The latest in a bittersweet package is the government’s consultation to make flexible operation the ‘default’. Launched by the UK’s Department for Business, Energy and Industrial Strategy (BEIS) in late September, it invited organizations to submit views on whether and how to strengthen the right to flexible work. active in the UK. It happened because the Conservatives promised to “encourage flexible working” in the Declaration of the general election of 2019. Business Secretary Kwasi Kwarteng said the proposals would empower workers to “have more say in where and when they work.”

Now, after 26 weeks with their employer, every employee in the UK is entitled to a one-year flexible work request. Once a request has been made, if it is denied, the employee must wait a year before submitting a new request. The Consultation aim to change this to the right to claim from day one, allowing more than one request per year and reducing response times. Currently, employers must respond within three months of receiving the request.

The consultation also recommends re-evaluating the valid reasons for denying the request and making a request to the employer to suggest alternatives when the flexible working requirement cannot be met. All of this, if simultaneously accepted by the government, could spur widespread reform in the way we do business. But if, as expected, only one new law was actually introduced — reinforcing the right to an immediate claim — then the consultation would have been used as much as a chocolate firefighter.

As well as proposing legislative reform, the Government’s Flexibility Task Force, an advisory consortium comprising business groups, trade unions, charities and government agencies, advised on practical and legal issues, including health and safety, remote work, equity and fairness, and performance management. The three-month deadline for businesses and organizations to submit their evidence closed on December 1, with results likely to be announced in the first half of 2022.

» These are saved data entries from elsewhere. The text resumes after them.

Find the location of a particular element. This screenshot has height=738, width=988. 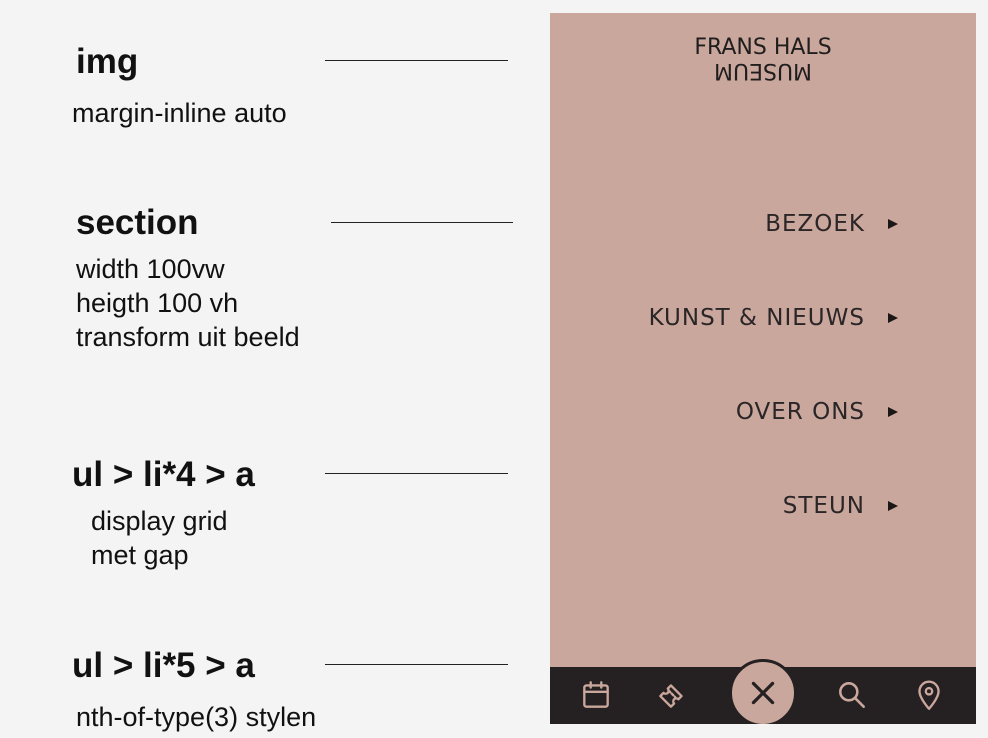

calendar-icon is located at coordinates (596, 695).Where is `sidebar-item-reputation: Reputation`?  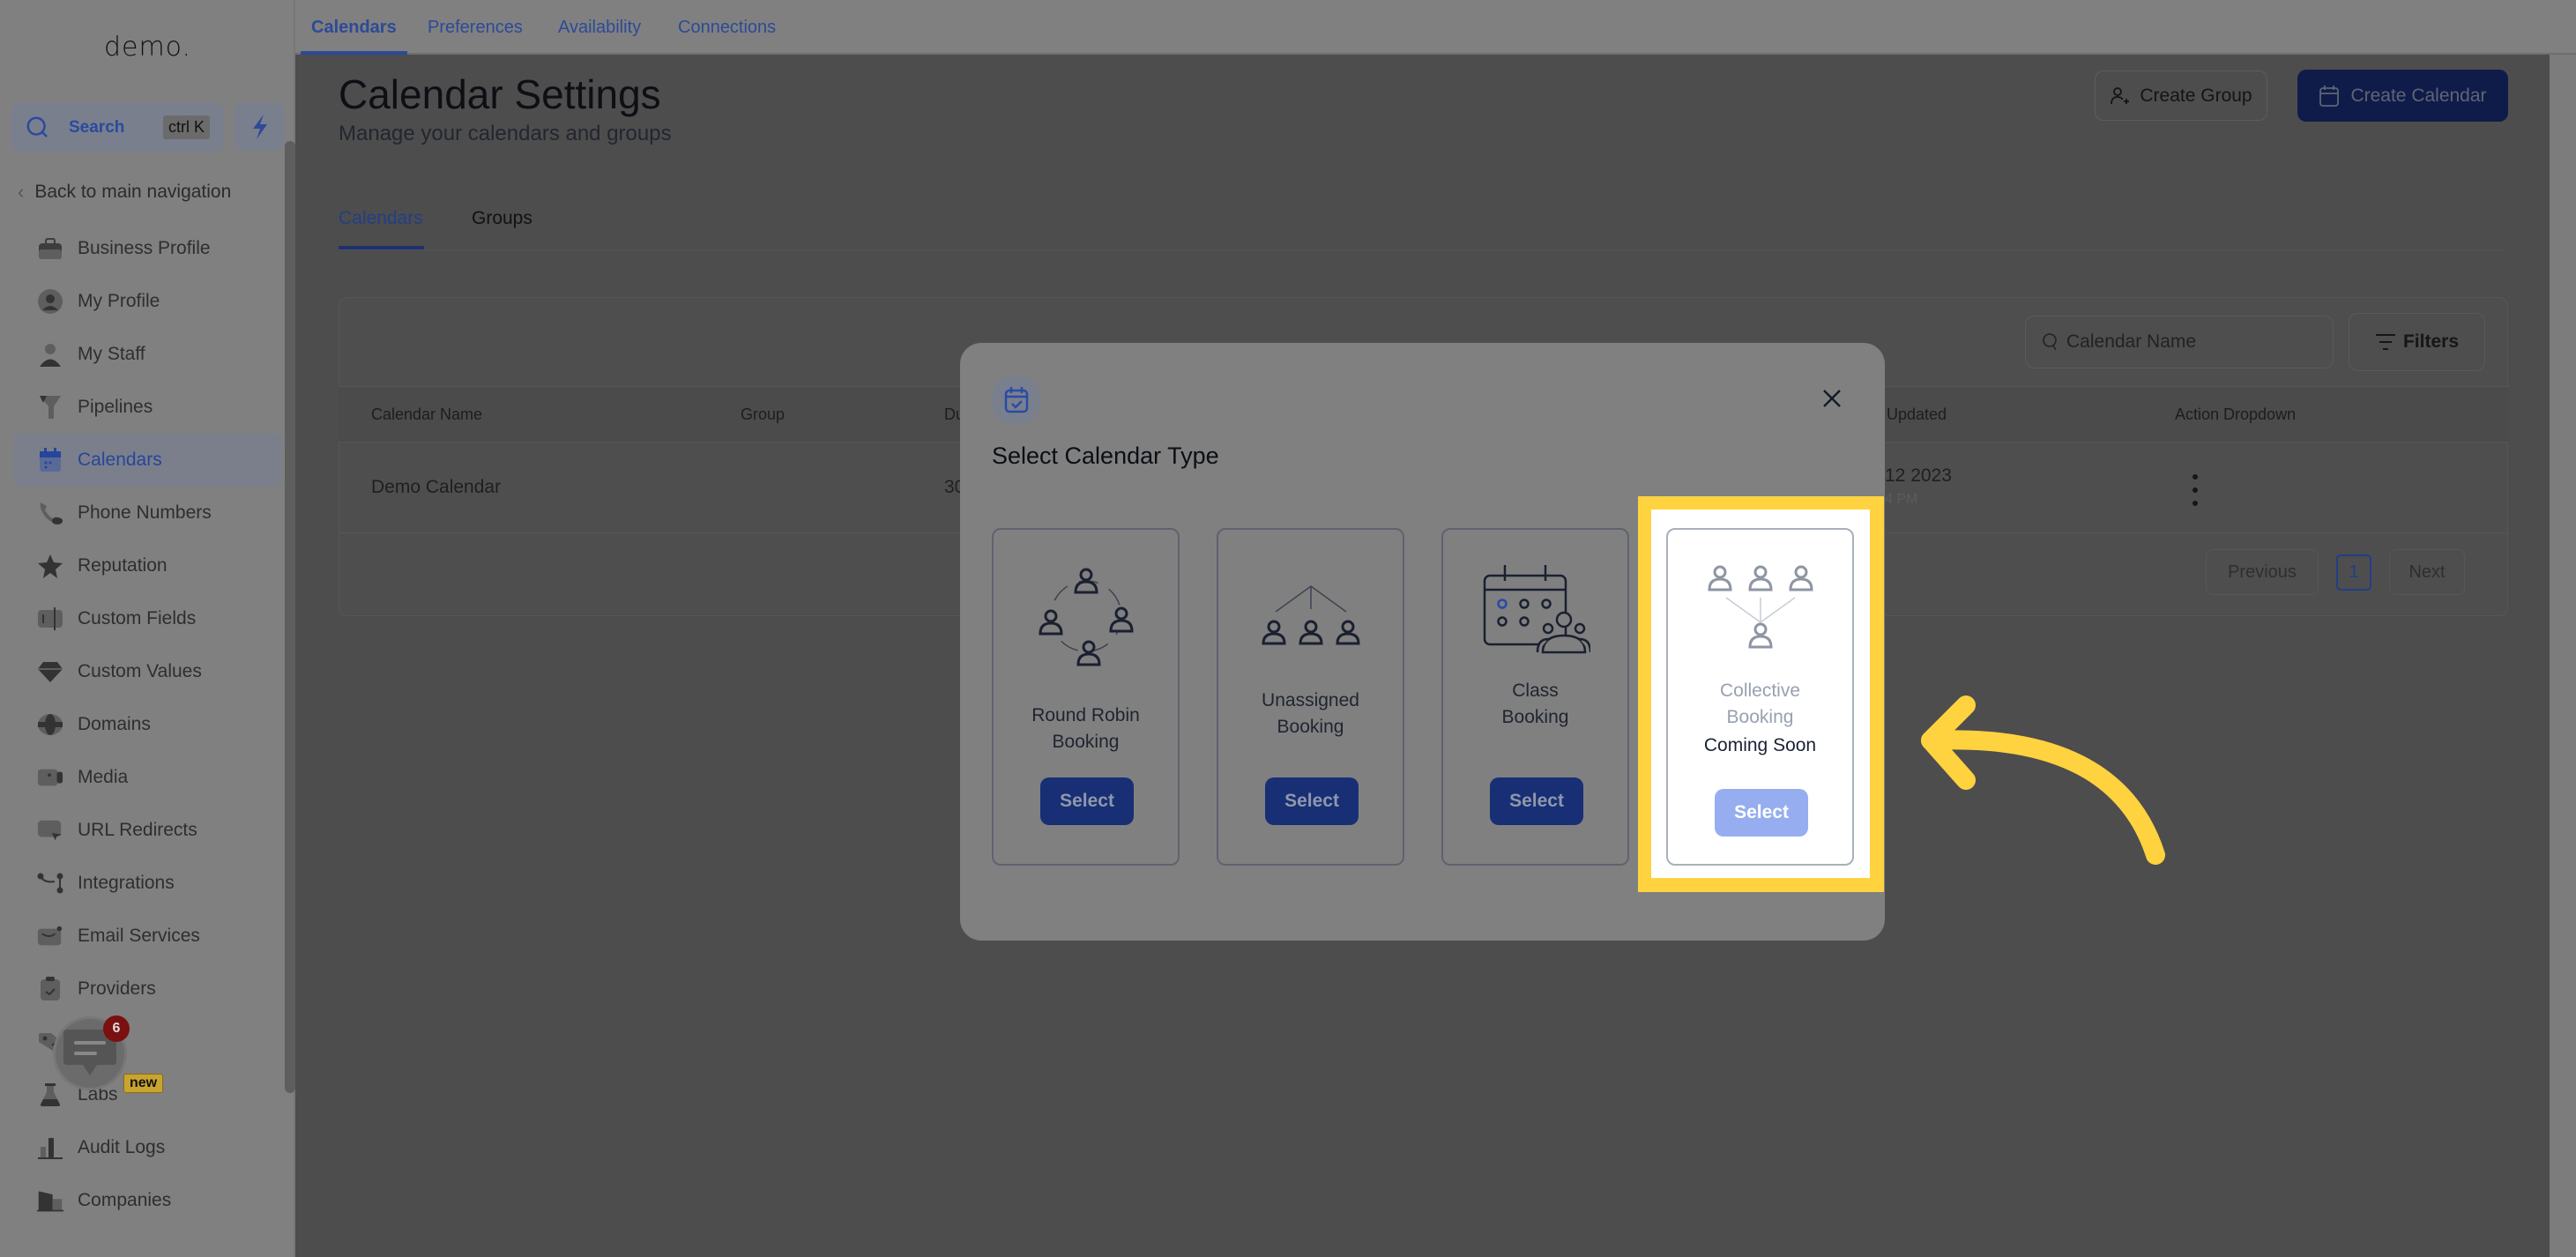
sidebar-item-reputation: Reputation is located at coordinates (148, 566).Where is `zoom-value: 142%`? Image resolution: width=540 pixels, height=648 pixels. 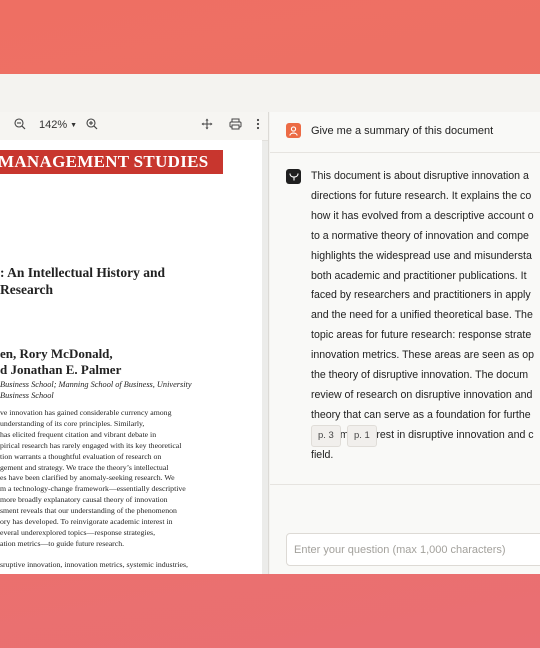 zoom-value: 142% is located at coordinates (54, 125).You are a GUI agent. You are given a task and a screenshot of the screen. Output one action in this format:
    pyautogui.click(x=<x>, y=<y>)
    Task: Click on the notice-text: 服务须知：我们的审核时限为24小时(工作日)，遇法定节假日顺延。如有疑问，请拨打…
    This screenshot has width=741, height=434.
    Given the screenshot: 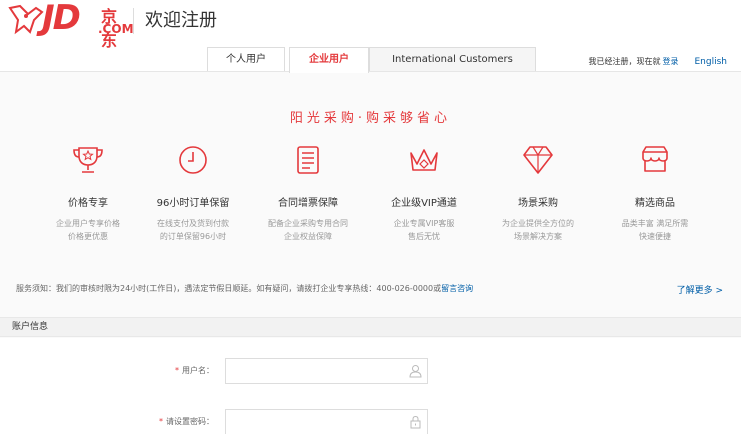 What is the action you would take?
    pyautogui.click(x=229, y=288)
    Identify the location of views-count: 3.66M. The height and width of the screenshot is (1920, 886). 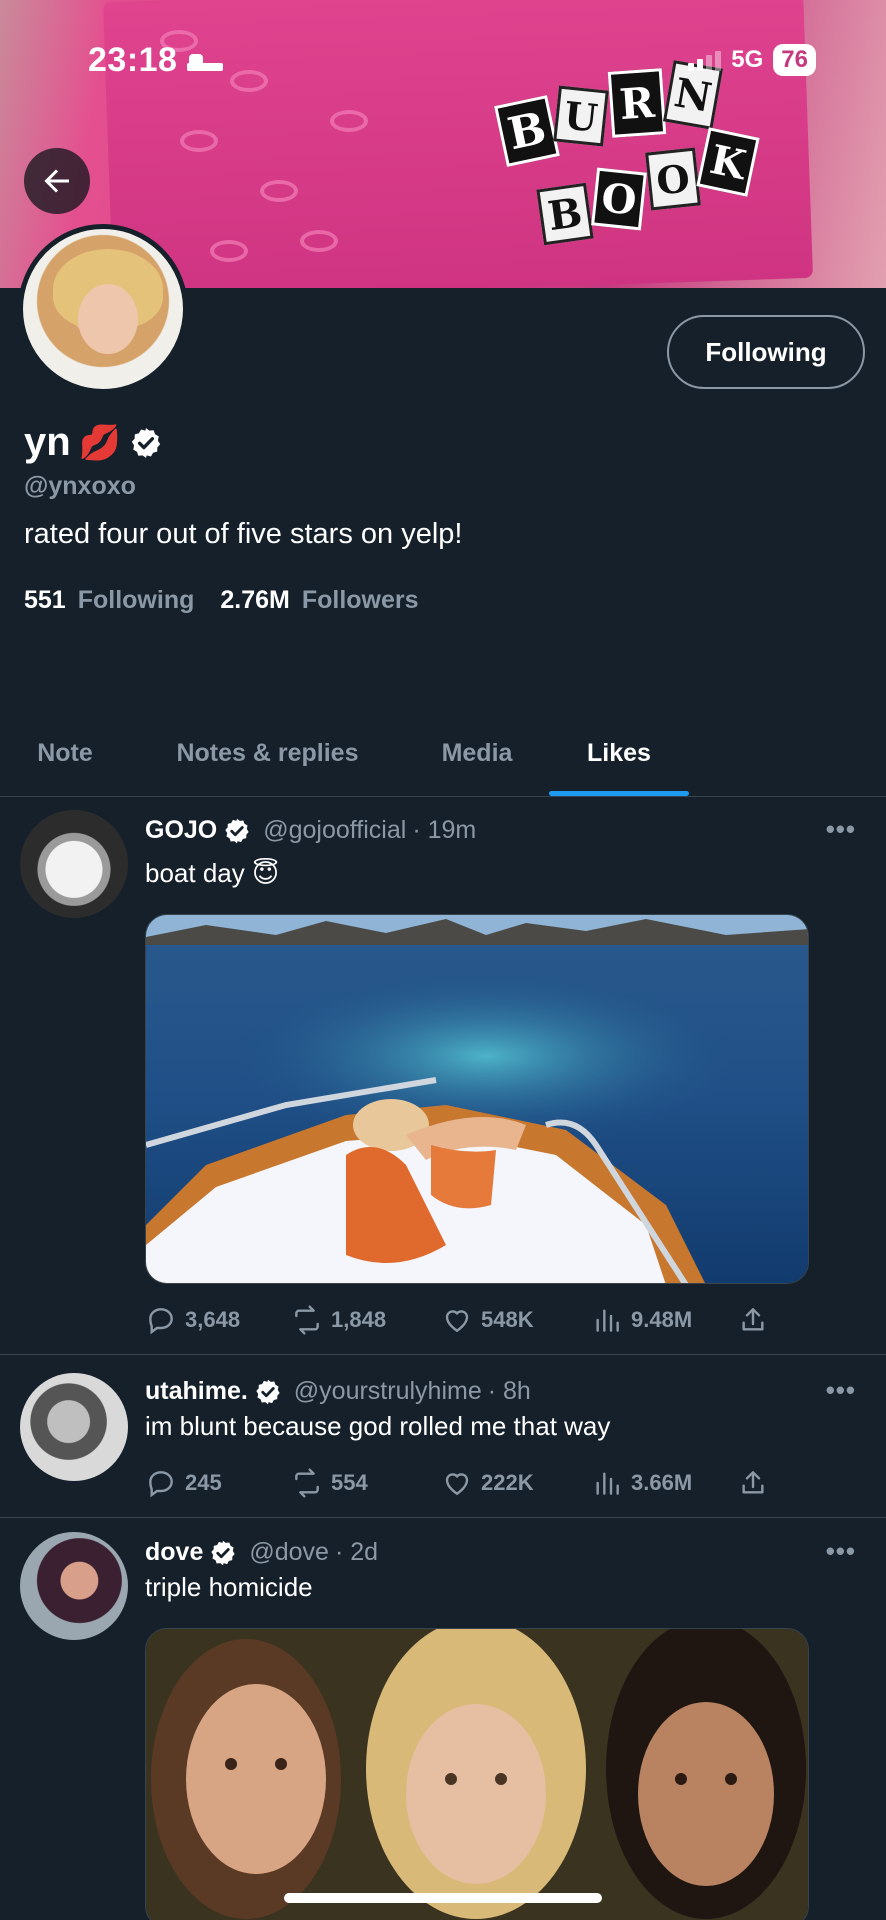
(662, 1482).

“We have seen that this commitment to ‘working as flexible as default’ is a fallacy. Joeli Brearley, CEO and Founder of Get pregnant then twist. “The government will move the flexible work requirement to the first day of employment because that is the simplest thing they can do to look like they have fulfilled their manifesto commitment.” Despite the substantial contributions and evidence submitted by employees and employers, that is the only legal amendment we can expect. Like Alice Arkwright, UK digital project officer Trade Union Congress (TUC) points out, even if it’s just “nothing around the edges of the law without results”. Indeed, the Right to Claim model was introduced for parents and carers 2003, and in the two decades since, it has made little change. In 2013, 74 percent of employees no flexible work, compared with 70% in 2020.